Quanto mais um objeto se aproxima da velocidade limite, mais o espaço que ele percorre se contrairá, ou mais o seu tempo será dilatado. Mas o que significa isso? Bem, isso é facilmente ilustrado pelo paradoxo dos gêmeos: um deles viaja em um foguete próximo da velocidade da luz, e outro fica aqui na Terra; depois de 50 anos terrestres, o gêmeo que ficou na Terra estará velhinho, enquanto o que estava viajando ainda estará jovem.

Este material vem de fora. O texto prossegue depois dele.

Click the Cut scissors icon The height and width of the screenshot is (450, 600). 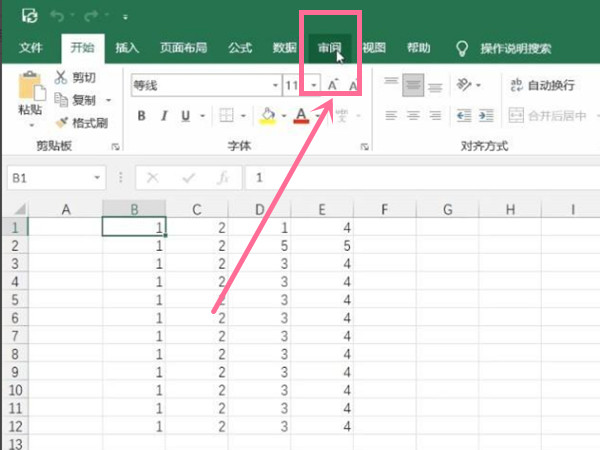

Mas agora vem a parte mais legal, e talvez mais assustadora. Imagine que você seja um fóton (uma partícula de luz) no vácuo. O tempo que você vai perceber durante a viagem de um local para outro qualquer vai ser zero, pois você está na velocidade limite, logo a contração do espaço será máxima. Mais bizarro ainda: como a dimensão que você viaja está em contração máxima, você não irá percebê-la: você vai enxergar o universo em 2D!!! Mas se o tempo que você gastou na viagem foi de zero, você não percebeu o universo (e sua natureza bidimensional) no trajeto, logo é como se você tivesse feito uma “viagem no tempo” (para o futuro). Mas que diabos?!

E se um objeto mais palpável, como um carro, estivesse à velocidade da luz, como nós o veríamos? Bom, com a contração do espaço, você poderia imaginar que veria um carro achatado passando a 300 mil km/s… mas não é bem assim, a coisa é bem mais complicada do que parece. Primeiramente, é necessário entender que nós enxergamos a luz refletida por um objeto, e não ele em si. Em segundo lugar, como o carro é um corpo extenso (possui dimensões), nós enxergamos cada parte dele em um tempo diferente.

Pulando as explicações mais complicadas… Se um carro estivesse muito próximo da velocidade da luz, o que nós veríamos não seria um carro achatado, mas sim um carro deslocado em um ângulo, como se estivesse dando um “cavalinho de pau” a 300 mil km/s.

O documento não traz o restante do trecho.